Our working group conducts preclinical and translational research in acute lymphoblastic leukemia (ALL) biology in different projects:
1) Enhancing antibody immunotherapy by small molecule drugs
Therapy approaches with combinations of chemotherapy and antibodies have improved survival of some patients with B-cell malignancies. However, patients with some diseases like the so called “double-hit-lymphomas” in adulthood or ALL patients harboring a t(17;19) translocation have a very poor prognosis. One cause for the inferior survival is the overexpression of proto-oncogenes likeBCL2 or MCL-1. A potential approach to improve therapy outcome is direct targeting of these proto-oncogenes by small molecule drugs.
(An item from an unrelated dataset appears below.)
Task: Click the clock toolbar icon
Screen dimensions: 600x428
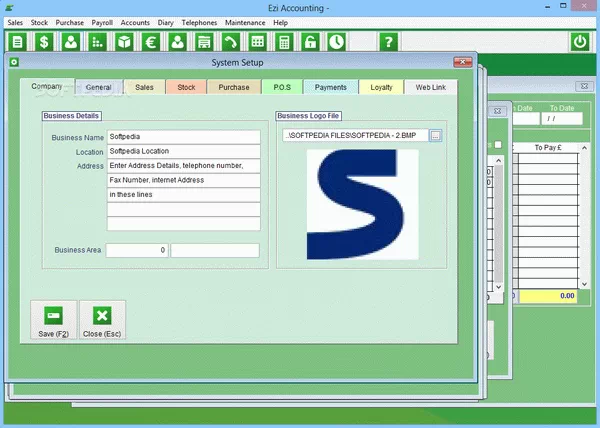Action: [x=337, y=42]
In our lab, we examine in vitro and in vivo combinations of small molecule drugs and antibodies for patient subgroups, in which therapy options are still limited. The perspective is to translate new targeted therapy strategies by combining small molecule drugs and antibodies into the clinical treatment of patients with B-cell neoplasms.
Leukemia cell (green) engulfed by human macrophages after treatment with the Bcl-2 inhibitor venetoclax and the CD20 antibody rituximab
2) Novel immunotherapy approaches in T-ALL
Application of antibodies has evolved as a powerful tool in the treatment of hematological malignancies like acute lymphoblastic leukemia (ALL). Unlike for B-cell precursor (BCP)-ALL, immunotherapeutic interventions in T-cell ALL (T-ALL) are practically non-existent. Moreover, due to increased chemoresistance, chemotherapy strategies at relapse are limited, making novel treatment options urgently needed. Within this project, we examine the potential of antibody-based immunotherapies for T-ALL in order to translate this knowledge into the clinic.
Immunotherapeutic co-targeting of CD47 and CD38 in T-ALL cells
3) Identifying novel mechanisms and targets in CNS leukemia
The infiltration of the central nervous system (CNS) is a major challenge in the therapy of ALL. Due to the high propensity of ALL cells to invade the CNS and low sensitivity of detection methods, ALL patients receive a potent prophylactic chemotherapy and some patients even CNS-radiation. However, if we had specific markers for the detection of ALL cells in the CNS at hand, we could limit intensified therapy only to those patients who would really benefit. To conclusively diagnose and specifically target CNS-ALL, we are working on the mechanisms that are important for CNS involvement in ALL. Our research will identify molecules and pathways that can be used to detect and target ALL cells in the CNS niche.
On their way into the CNS, All cells have to overcome different protective barriers (Figure from Lenk et al., Cancer Metastasis Reviews, 2020).
4) CNS targeting antibodies
Currently, CNS-involvement in ALL is mainly treated by aggressive chemotherapy, which is applied systemically or injected directly into the cerebrospinal fluid. A further alternative is radiation therapy. Both kinds of therapy can harm CNS development or even promote secondary tumors, which needs to be prevented, particularly in children. Antibody-based therapies allow efficient killing of ALL cells and tolerable toxicity. Yet, they do not reach the CNS because of its natural protection by the blood brain barrier. In collaboration with the groups of Christian Kellner (Munich) and Matthias Peipp (Kiel), we are attempting to engineer antibodies carrying shuttling-proteins that help antibodies to cross barriers and eradicate ALL cells hiding in protected niches. Generation of more efficient immunotherapy concepts for patients with extramedullary ALL will help solving this important problem.
Antibodies are usually not able to penetrate into the CNS. By modifying the structure of an antibody, we can promote its shuttling across the CNS barrier.
5) Preleukemic niches in ALL
ALL cells leaving the bone marrow or the blood circulation in order to infiltrate other organs like the CNS or the testes encounter a hostile environment. In order to survive, the cells have to adapt. When solid tumors, e.g. prostate or breast cancer form metastasis, they send out messenger molecules, causing changes in the composition of the distant organ. These changes occur prior to metastasis formation and are termed “pre-metastatic niche”. In our lab we are investigating corresponding processes in ALL. Understanding the formation of a “pre-leukemic” niche helps us to identify methods and biomarkers for early detection and prevention of organ infiltration in ALL, e. g. to the CNS. Identifying basic biological mechanisms for leukemia invasion into the CNS will help to derive novel therapeutic strategies.
Solid tumors can form a pre-metastatic niche that helps arriving tumor cells to invade and survive in other organs. Similar processes may play a role in ALL and help ALL cells to invade hostile niches.